Consignes –
Prolongez le texte sur la boussole électorale en reprenant juste après sa dernière phrase.

Extrait –
╭──
Le principe de la boussole électorale

Savoir où l’on se situe et où l’on s’en va, c’est important dans la vie. Par exemple, si vous êtes en plein bois et que vous ne savez plus très bien où vous êtes, vous allez ressentir un malaise qui pourrait se transformer en panique. Vous ne voulez surtout pas vous égarer! Pour atteindre leur objectif sans risque de se perdre, les randonneurs avisés utilisent une boussole.

Le principe de la boussole est relativement simple: elle contient une aiguille aimantée qui indique toujours le Nord. Le bout de l’aiguille pointant vers le Nord est habituellement de couleur rouge. Si vous regardez bien la boussole ci-contre, vous verrez que la partie rouge indiquant le Nord n’est pas alignée sur la lettre N (Nord); dans ce cas, elle pointe légèrement à gauche de la lettre E (Est).

Il s’agit de faire tourner la roulette extérieure noire vers la droite de manière à placer le « N » vis-à-vis la pointe rouge de l’aiguille (voir ci-contre). La boussole étant bien orientée sur la position Nord (N), on peut alors, à partir de ce point de repère universel, évaluer sa propre position et déterminer la direction à prendre pour arriver à destination.

Ce qui m’a frappée tout de suite en consultant la boussole électorale sur le site de Radio-Canada, c’est que cette boussole fonctionne suivant d’autres paramètres.
╰──
Données fournies –
╭──
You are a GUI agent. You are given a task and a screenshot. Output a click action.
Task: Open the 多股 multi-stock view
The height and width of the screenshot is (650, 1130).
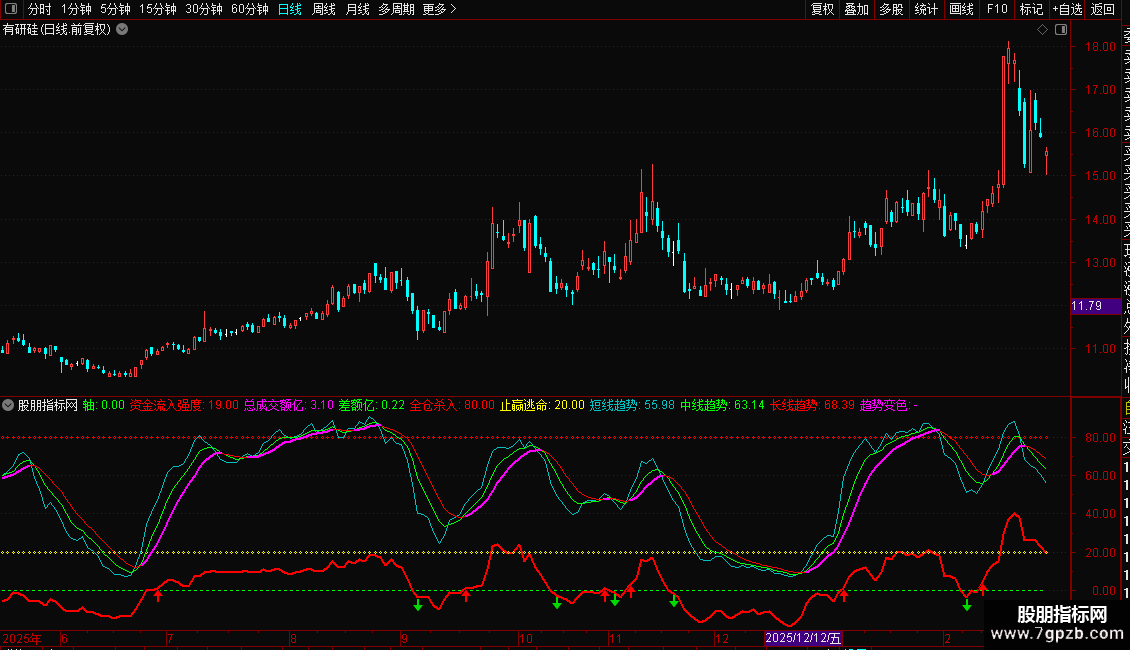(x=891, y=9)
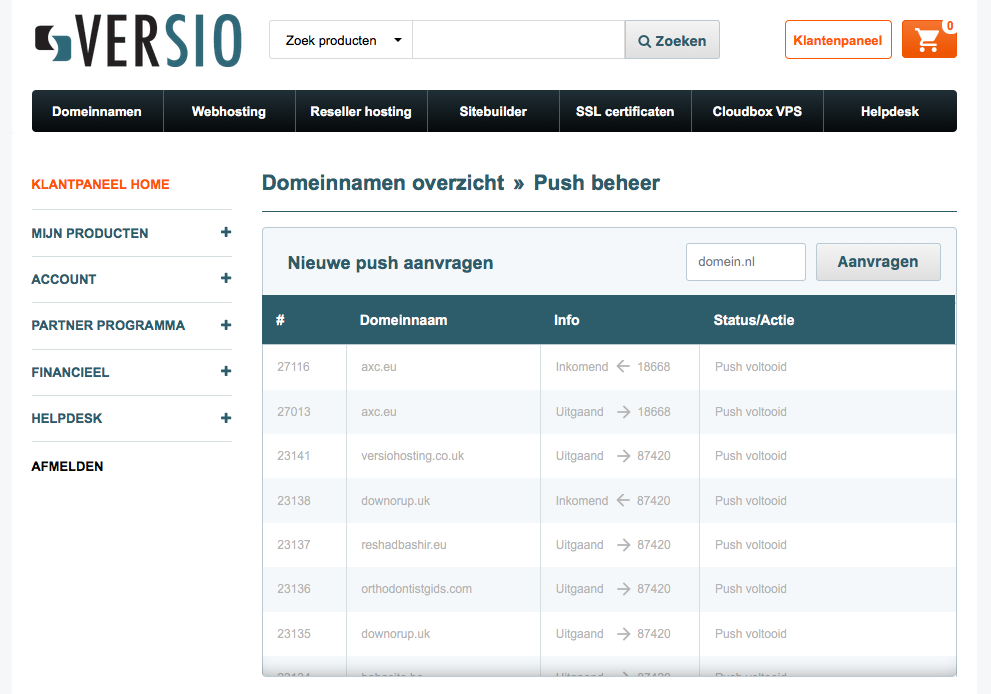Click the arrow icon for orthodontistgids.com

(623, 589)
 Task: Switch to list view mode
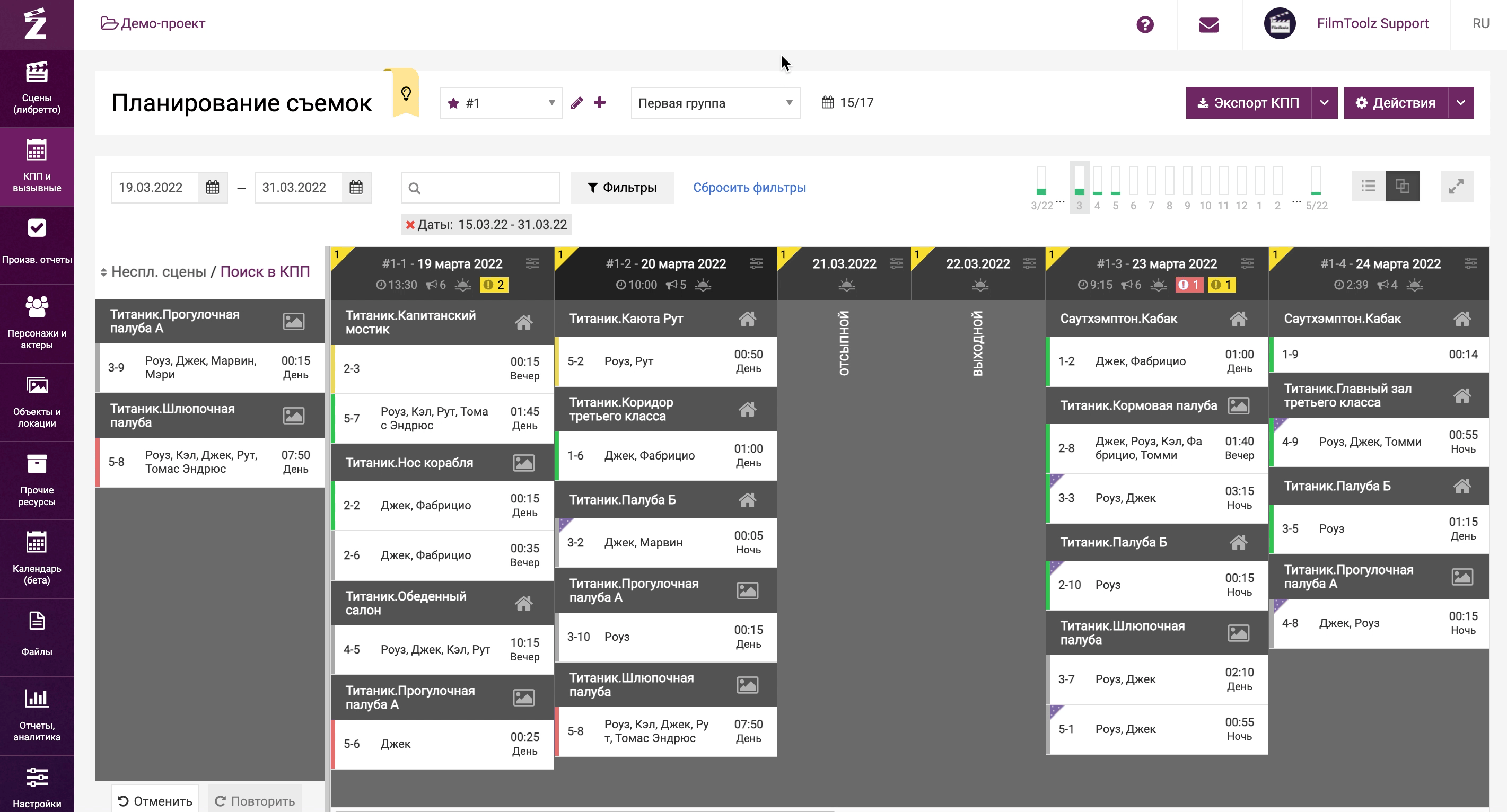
╰──
Réponse attendue –
Il y a encore quatre points cardinaux, mais dont les noms évoquent des réalités plus complexes. Il s’agit du libéralisme social qui s’oppose au conservatisme social (comme le Nord est opposé au Sud sur une boussole), et de la gauche économique qui s’oppose à la droite économique (comme l’Ouest est opposé à l’Est).

Quand on examine la page des résultats qui ressemble au diagramme ci-dessus, on s’aperçoit que quatre des cinq partis politiques en lice (les quatre points rouges) se situent dans le même quadrant, défini par le libéralisme social et la gauche économique, et qu’ils occupent de surcroît des positions très rapprochées les unes des autres. Le seul parti qui fait exception, on l’aura deviné, est le parti conservateur (le point bleu) qui se situe dans le quadrant opposé, défini par le conservatisme social et la droite économique. Les deux autres quadrants sont vides : pas de compromis entre le libéralisme et la droite, ni entre le conservatisme et la gauche, sous quelque forme que ce soit.

Lorsque l’électeur potentiel a répondu aux questions prédéterminées par les politologues qui ont conçu la boussole électorale, on lui dévoile quelle est la ligne de parti dont il se rapproche le plus, sous-entendant qu’il devrait voter pour celui-ci. L’orientation de la boussole est donc relative aux opinions des individus et aux prises de positions des partis sur quelques sujets ciblés. Pas de point de repère universel, pas de Nord politique, pourrait-on dire. Drôle de boussole, finalement!

Perdre le nord, perdre la boussole ou être déboussolé sont toutes des expressions équivalentes qui relèvent du fait qu’il est indispensable d’avoir un point de repère stable pour s’orienter, fonction exercée par le Nord dans le principe de la boussole.

Mais existe-t-il un Nord en politique, c’est-à-dire un point de référence stable et universel à partir duquel on puisse orienter ses choix politiques?

Le débat est lancé!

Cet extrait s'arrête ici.